##### RECORDS TO USE #####

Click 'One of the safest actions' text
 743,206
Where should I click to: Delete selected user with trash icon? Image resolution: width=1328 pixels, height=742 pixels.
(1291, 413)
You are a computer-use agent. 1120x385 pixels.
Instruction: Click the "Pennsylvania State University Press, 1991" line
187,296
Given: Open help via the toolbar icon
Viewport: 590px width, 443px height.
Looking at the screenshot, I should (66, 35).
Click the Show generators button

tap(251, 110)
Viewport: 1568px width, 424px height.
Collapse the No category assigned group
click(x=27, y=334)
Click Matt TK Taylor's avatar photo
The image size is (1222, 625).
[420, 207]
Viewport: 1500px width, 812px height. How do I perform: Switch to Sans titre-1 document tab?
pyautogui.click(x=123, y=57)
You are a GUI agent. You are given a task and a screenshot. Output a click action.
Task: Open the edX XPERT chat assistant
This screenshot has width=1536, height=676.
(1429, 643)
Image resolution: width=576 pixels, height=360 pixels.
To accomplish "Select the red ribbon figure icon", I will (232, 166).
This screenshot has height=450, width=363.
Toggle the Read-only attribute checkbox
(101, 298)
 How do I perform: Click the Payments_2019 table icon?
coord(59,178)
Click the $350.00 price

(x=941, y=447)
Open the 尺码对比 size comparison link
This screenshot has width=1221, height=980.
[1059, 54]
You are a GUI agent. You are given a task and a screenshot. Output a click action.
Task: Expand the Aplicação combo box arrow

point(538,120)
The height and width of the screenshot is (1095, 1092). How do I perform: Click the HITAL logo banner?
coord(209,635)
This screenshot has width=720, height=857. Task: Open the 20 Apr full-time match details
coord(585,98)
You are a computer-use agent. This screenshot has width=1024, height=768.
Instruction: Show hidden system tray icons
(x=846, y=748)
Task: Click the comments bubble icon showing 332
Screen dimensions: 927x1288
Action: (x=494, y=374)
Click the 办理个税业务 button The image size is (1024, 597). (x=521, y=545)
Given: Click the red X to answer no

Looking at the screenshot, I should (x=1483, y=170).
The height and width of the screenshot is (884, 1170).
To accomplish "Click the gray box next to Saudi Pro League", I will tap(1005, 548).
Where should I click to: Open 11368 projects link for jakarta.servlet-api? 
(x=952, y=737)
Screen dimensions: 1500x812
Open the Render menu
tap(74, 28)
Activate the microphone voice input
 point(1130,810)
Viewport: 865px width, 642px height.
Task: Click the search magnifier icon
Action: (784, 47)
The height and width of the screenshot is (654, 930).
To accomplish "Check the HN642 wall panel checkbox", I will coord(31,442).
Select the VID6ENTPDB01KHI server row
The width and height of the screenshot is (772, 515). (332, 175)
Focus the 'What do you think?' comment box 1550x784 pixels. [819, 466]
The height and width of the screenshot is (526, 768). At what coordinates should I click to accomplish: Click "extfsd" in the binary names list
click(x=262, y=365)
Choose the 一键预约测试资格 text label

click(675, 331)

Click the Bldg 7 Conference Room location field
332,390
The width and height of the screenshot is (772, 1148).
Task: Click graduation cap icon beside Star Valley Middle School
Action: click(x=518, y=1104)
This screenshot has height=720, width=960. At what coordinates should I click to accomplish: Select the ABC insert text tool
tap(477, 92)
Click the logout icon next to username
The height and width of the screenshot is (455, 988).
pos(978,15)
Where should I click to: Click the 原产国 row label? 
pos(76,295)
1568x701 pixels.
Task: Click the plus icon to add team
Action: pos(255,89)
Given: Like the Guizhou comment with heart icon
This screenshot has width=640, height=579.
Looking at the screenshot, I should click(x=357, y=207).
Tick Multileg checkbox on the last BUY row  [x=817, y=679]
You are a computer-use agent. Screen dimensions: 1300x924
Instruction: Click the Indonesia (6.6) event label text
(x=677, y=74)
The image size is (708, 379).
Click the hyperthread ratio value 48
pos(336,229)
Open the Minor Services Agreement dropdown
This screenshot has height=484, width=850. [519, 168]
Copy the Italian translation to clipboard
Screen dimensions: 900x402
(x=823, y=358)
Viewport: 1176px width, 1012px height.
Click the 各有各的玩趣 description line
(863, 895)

#####

● PROBLEM DESCRIPTION
Among the entries above, find the line with "Select the VID6ENTPDB01KHI server row" and the line with "The image size is (708, 379)."; give again exactly these two lines and all lines between them.

● TASK OUTPUT
Select the VID6ENTPDB01KHI server row
The width and height of the screenshot is (772, 515). (332, 175)
Focus the 'What do you think?' comment box 1550x784 pixels. [819, 466]
The height and width of the screenshot is (526, 768). At what coordinates should I click to accomplish: Click "extfsd" in the binary names list
click(x=262, y=365)
Choose the 一键预约测试资格 text label

click(675, 331)

Click the Bldg 7 Conference Room location field
332,390
The width and height of the screenshot is (772, 1148).
Task: Click graduation cap icon beside Star Valley Middle School
Action: click(x=518, y=1104)
This screenshot has height=720, width=960. At what coordinates should I click to accomplish: Select the ABC insert text tool
tap(477, 92)
Click the logout icon next to username
The height and width of the screenshot is (455, 988).
pos(978,15)
Where should I click to: Click the 原产国 row label? 
pos(76,295)
1568x701 pixels.
Task: Click the plus icon to add team
Action: pos(255,89)
Given: Like the Guizhou comment with heart icon
This screenshot has width=640, height=579.
Looking at the screenshot, I should click(x=357, y=207).
Tick Multileg checkbox on the last BUY row  [x=817, y=679]
You are a computer-use agent. Screen dimensions: 1300x924
Instruction: Click the Indonesia (6.6) event label text
(x=677, y=74)
The image size is (708, 379).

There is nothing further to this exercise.